Uploads the local directory dir to an S3 bucket.

The bucket name must be set directly via bucket or read from the Systems Manager parameter named ssm_param.

If region is not set then the default region will be used.

concurrent_uploads describes the maximum number of concurrent upload threads to allow.

out describes an optional string writer for progress reports. The same information will be available via logging, but this could be used for human- readable output (especially of read-only runs) at run-time. To write progress to the console, set to sys.stdout.

If read_only is truthy then directories will be walked and files will be read, but nothing will be uploaded.

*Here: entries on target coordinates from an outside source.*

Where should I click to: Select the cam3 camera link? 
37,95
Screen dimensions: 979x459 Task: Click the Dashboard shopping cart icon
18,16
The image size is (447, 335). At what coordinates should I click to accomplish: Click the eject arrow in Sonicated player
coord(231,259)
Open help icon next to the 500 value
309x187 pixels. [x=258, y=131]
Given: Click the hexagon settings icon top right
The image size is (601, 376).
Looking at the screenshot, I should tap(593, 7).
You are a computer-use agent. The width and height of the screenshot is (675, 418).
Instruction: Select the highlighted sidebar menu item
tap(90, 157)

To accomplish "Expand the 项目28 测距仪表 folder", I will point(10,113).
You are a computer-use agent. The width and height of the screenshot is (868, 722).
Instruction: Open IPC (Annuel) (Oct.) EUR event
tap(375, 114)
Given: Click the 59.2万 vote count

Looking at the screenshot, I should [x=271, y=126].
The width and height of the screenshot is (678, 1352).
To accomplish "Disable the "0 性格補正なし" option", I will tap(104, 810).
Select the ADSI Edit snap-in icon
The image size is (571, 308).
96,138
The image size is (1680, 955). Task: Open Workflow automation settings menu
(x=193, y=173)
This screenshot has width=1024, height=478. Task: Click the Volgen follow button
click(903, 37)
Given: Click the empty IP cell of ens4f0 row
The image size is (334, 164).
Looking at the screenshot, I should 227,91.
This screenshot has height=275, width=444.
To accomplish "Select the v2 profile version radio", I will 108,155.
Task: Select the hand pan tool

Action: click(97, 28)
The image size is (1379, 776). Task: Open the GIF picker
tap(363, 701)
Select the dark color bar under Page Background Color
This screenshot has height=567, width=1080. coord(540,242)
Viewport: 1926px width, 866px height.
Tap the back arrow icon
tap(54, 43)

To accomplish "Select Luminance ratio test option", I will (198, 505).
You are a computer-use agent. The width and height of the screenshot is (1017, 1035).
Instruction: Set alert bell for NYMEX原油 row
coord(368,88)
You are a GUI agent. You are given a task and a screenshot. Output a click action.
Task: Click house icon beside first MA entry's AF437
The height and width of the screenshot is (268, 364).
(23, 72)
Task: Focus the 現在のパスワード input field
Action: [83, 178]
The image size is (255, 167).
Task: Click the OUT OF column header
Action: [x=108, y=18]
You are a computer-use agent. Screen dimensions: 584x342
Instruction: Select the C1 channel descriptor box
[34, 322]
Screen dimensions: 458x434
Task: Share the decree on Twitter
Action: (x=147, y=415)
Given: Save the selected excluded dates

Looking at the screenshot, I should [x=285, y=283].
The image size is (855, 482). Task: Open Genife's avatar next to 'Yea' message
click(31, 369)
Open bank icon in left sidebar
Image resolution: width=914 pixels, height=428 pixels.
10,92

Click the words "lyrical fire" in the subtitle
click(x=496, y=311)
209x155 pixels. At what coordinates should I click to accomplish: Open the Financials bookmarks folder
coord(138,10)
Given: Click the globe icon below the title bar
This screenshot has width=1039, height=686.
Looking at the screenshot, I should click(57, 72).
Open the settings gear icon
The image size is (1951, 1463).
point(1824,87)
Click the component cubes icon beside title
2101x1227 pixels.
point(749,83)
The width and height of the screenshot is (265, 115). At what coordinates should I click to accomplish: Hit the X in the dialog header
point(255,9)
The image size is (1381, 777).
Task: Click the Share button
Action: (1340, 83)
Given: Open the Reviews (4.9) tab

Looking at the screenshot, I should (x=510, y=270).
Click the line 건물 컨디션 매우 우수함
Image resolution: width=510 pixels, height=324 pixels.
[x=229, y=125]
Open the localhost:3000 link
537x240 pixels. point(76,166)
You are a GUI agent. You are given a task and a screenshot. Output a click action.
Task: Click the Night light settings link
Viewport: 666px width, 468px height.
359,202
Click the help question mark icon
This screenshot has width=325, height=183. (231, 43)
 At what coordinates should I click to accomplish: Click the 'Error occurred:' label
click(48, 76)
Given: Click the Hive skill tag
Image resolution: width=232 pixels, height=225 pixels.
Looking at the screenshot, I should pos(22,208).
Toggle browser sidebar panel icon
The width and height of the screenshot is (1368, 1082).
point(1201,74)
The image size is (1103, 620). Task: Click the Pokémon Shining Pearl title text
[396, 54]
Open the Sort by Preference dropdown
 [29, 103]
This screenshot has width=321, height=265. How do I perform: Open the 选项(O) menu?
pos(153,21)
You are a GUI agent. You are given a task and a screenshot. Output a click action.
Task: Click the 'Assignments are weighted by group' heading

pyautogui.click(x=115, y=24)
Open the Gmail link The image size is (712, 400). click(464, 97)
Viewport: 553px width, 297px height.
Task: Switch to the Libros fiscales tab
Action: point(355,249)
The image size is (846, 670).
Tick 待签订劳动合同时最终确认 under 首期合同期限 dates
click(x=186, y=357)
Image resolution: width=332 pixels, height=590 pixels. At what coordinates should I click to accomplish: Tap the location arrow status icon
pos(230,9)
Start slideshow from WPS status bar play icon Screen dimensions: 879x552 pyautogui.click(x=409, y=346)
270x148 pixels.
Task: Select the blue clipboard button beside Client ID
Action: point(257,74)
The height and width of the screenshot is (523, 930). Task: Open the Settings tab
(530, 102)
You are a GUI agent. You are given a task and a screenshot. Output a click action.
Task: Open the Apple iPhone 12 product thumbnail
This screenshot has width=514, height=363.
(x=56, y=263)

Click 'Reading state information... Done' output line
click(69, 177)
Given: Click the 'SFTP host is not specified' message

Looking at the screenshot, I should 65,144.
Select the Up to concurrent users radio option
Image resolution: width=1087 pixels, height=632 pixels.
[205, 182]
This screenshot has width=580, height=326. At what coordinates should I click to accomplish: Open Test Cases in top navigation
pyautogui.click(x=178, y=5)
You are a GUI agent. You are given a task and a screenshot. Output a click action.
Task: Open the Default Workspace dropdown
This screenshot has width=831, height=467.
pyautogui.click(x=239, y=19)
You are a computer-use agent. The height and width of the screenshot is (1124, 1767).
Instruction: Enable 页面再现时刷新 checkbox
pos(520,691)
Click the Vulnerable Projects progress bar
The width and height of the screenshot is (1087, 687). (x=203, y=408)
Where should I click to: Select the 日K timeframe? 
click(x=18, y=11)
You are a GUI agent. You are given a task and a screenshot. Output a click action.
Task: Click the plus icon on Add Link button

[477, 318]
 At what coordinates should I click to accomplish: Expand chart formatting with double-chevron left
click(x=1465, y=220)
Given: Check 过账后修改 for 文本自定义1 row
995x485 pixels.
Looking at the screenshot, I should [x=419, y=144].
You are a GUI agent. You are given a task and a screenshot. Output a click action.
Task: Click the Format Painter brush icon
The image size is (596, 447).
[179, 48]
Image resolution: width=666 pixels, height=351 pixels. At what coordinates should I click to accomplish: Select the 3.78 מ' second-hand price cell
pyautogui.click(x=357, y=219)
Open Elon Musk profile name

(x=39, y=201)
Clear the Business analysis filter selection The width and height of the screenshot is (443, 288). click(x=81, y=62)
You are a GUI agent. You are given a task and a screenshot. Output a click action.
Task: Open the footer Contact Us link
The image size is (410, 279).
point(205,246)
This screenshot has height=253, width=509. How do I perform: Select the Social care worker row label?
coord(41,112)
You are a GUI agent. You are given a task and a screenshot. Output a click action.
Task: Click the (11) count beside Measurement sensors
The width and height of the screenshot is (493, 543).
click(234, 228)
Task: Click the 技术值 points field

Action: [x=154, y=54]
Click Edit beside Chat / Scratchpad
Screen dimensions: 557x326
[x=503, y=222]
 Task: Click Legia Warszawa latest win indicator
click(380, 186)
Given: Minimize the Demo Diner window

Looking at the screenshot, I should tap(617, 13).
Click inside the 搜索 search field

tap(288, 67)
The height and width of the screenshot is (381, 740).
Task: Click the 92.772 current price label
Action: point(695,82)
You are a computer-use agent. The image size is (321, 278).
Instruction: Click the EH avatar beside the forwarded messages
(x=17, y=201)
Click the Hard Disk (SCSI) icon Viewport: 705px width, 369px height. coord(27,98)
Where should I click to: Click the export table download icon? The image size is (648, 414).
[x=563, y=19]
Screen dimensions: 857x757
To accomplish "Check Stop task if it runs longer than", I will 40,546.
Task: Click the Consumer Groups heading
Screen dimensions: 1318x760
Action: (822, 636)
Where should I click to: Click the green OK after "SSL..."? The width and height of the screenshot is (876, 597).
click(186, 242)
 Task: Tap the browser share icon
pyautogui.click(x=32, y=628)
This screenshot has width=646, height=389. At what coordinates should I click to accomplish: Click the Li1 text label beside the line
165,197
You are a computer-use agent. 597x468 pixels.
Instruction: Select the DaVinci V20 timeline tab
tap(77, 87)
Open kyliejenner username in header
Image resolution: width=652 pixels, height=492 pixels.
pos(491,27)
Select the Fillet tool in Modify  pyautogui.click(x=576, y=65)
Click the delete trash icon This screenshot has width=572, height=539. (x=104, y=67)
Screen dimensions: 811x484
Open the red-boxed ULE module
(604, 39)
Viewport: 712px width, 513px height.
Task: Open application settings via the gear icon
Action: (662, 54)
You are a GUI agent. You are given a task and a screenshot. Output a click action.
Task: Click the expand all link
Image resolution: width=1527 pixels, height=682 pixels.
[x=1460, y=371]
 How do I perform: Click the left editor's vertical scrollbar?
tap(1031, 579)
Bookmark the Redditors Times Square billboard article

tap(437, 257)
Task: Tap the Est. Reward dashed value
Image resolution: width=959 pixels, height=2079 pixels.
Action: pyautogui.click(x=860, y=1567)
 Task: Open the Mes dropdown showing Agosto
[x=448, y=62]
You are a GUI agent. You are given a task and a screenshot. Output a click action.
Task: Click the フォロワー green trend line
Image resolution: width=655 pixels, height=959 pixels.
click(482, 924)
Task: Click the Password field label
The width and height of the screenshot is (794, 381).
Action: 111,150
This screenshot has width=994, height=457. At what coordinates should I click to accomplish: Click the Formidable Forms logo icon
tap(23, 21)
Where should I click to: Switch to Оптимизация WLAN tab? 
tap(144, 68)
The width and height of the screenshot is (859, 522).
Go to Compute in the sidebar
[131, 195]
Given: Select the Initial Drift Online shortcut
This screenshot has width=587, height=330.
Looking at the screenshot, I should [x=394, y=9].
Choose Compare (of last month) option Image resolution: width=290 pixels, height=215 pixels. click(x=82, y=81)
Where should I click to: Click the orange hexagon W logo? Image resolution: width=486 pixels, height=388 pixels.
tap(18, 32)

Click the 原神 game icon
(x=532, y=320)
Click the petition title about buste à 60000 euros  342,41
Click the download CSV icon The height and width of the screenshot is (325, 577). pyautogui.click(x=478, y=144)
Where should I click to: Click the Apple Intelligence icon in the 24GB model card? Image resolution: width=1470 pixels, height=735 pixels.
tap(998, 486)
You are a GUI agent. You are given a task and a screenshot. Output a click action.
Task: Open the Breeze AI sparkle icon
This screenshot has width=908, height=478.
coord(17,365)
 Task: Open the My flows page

#   def set_default_content_type(type: str = 'application/octet-stream') -> None:
View Source
def set_default_content_type(type: str = "application/octet-stream") -> None:
    """
    Sets the default Content-Type header for file types not registered via
    `set_content_type`.

    Defaults to "application/octet-stream".
    """

    global _default_content_type
    _default_content_type = type

Sets the default Content-Type header for file types not registered via set_content_type.

Defaults to "application/octet-stream".

#   def set_default_maximum_age(seconds: int = 60) -> None:
View Source
def set_default_maximum_age(seconds: int = 60) -> None:
    """
    Sets the Cache-Control "max-age" value for files not registered via
    `set_maximum_age`.

    Defaults to 60 seconds.
    """

    global _default_max_age
    _default_max_age = seconds

Sets the Cache-Control "max-age" value for files not registered via set_maximum_age.

Defaults to 60 seconds.

#   def set_content_type(suffix: str, type: str) -> None:
View Source
def set_content_type(suffix: str, type: str) -> None:
    """
    Registers the Content-Type header for files with the `suffix` filename
    extension.
    """

    suffix = normalize_suffix(suffix)
    _content_types[suffix] = type

Registers the Content-Type header for files with the suffix filename extension.

#   def set_maximum_age(pattern: str, seconds: int) -> None:
View Source
def set_maximum_age(pattern: str, seconds: int) -> None:
    """
    Sets the "max-age" value of the Cache-Control header for files that match
    the given pattern.
    """

    _max_ages[pattern] = seconds

Sets the "max-age" value of the Cache-Control header for files that match the given pattern.